19... (P-P)*d2+ (diagram) 20. Kxd2
Pawn swap and drop with check to force the white king to capture it and thus move.
Pritchard annotates:
"Or 20.Kd1 Qxd5, and now 21.N*c7+ achieves nothing, as neither the queen nor the rook can be taken, as Black then exchanges hostages and mates on e1. If instead 21.Rxb4, Black has the crushing 21...Qd3, which threatens both (Q-N)N*c3 and (Q-B)B*c2. White could try 21.N*e3, but after Qd3 there follows 22.Nf3 Qxb1+ 23.Kxd2, when Black again mates, or 21.*c2 Qd3 22.N*e3 Qxf1+ wins easily, all of which attest to the extraordinary vitality of the game."
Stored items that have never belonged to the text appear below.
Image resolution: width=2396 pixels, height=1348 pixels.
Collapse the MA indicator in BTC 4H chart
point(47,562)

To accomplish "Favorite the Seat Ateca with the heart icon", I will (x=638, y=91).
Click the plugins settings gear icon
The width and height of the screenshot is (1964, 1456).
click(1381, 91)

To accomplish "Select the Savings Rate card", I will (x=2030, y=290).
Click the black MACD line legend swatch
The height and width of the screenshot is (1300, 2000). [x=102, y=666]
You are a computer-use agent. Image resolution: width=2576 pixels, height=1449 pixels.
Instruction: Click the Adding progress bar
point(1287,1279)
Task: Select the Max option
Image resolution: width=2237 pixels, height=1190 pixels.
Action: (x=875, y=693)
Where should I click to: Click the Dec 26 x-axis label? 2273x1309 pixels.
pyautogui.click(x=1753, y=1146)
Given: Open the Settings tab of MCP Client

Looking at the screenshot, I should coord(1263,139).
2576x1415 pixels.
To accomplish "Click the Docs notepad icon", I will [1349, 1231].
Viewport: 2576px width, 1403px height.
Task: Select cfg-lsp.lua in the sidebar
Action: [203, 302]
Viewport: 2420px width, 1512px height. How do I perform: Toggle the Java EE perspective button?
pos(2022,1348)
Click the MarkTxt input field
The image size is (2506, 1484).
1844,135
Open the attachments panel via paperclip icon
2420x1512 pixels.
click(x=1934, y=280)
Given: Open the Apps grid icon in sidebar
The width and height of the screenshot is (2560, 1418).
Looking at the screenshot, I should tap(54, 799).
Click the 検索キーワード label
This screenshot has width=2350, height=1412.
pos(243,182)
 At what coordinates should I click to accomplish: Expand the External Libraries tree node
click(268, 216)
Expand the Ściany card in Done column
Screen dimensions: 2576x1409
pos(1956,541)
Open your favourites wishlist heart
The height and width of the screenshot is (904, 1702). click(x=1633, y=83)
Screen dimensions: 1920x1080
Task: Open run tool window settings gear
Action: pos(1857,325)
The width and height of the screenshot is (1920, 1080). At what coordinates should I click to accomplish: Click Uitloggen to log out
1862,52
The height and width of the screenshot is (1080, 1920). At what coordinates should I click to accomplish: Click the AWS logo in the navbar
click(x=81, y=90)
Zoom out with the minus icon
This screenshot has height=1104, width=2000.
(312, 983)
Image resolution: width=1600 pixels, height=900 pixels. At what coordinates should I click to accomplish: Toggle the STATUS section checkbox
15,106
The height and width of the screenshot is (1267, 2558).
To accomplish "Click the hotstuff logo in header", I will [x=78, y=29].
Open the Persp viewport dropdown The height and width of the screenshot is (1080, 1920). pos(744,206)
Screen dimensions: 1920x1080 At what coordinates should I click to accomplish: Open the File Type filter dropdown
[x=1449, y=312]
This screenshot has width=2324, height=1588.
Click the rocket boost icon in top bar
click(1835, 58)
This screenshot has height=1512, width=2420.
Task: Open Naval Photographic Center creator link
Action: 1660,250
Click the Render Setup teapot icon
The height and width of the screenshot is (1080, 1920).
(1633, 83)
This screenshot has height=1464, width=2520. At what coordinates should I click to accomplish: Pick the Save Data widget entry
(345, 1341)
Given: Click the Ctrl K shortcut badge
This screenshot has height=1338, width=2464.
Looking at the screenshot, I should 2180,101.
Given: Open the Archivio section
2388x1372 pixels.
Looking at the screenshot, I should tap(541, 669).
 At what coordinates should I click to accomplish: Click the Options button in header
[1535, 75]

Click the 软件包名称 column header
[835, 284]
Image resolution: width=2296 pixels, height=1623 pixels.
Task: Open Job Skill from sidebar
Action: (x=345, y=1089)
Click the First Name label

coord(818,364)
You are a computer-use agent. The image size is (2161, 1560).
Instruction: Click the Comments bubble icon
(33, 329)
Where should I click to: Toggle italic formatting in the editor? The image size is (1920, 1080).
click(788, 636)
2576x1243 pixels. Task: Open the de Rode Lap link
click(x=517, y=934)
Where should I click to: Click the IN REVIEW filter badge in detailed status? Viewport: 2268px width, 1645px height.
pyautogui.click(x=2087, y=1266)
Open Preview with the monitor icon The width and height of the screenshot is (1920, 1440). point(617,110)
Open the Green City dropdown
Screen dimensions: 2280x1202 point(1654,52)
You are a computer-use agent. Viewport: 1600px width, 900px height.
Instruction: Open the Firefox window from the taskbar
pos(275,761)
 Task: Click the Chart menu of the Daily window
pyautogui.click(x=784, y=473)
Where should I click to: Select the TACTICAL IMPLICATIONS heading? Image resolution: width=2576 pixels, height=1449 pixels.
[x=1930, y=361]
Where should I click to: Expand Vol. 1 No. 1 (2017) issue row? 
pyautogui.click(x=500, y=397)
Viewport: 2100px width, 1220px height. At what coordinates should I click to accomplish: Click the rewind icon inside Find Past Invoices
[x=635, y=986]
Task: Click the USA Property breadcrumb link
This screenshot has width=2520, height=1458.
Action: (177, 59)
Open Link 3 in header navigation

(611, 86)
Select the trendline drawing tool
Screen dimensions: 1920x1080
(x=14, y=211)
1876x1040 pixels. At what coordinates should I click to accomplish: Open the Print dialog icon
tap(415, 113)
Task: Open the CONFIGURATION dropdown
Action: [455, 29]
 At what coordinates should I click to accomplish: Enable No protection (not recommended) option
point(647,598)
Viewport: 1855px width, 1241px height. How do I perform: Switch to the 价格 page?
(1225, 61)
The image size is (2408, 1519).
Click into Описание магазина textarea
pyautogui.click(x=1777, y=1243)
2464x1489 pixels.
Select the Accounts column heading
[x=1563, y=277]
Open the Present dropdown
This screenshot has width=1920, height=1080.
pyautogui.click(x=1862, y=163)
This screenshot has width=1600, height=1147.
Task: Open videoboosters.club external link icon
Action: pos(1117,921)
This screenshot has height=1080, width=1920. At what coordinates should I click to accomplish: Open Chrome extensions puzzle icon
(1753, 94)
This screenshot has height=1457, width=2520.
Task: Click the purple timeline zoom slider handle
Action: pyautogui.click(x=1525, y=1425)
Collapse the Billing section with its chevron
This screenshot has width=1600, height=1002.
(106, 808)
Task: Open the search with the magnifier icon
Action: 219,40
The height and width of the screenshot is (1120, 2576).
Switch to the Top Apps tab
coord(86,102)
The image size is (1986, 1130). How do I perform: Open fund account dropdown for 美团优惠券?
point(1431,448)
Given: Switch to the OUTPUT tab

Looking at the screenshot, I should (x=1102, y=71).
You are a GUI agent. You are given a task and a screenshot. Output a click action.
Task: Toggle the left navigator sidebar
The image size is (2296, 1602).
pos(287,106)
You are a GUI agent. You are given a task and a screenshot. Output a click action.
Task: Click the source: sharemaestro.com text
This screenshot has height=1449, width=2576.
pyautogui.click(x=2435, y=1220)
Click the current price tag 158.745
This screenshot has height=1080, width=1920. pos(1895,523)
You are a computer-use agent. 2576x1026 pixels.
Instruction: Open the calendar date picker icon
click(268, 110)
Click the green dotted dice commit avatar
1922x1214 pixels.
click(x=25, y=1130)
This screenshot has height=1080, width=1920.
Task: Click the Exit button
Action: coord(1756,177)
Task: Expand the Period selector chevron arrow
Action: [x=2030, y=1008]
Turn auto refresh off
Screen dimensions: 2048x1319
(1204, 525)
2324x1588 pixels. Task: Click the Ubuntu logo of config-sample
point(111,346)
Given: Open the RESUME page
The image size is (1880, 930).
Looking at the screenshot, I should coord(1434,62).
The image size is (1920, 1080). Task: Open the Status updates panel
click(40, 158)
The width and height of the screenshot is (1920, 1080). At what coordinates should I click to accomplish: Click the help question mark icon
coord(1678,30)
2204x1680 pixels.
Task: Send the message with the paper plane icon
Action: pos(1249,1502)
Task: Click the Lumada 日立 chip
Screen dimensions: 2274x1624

20... Qxd5+ 21. Kc1 Na2+ 22. Kc2 (P-P)*b3+ 23. Kb2 (Q-B)B*c3+ 24. Ka3
Four checks (two plain, and a P for P prisoner swap and drop, and a Q for B disadvantageous prisoner swap and drop) chase the white king into the mating trap.

24... b4
Checkmate. A black pawn that had been waiting in Black's airfield, parachutes onto a square covered by their queen. The king cannot escape. The end.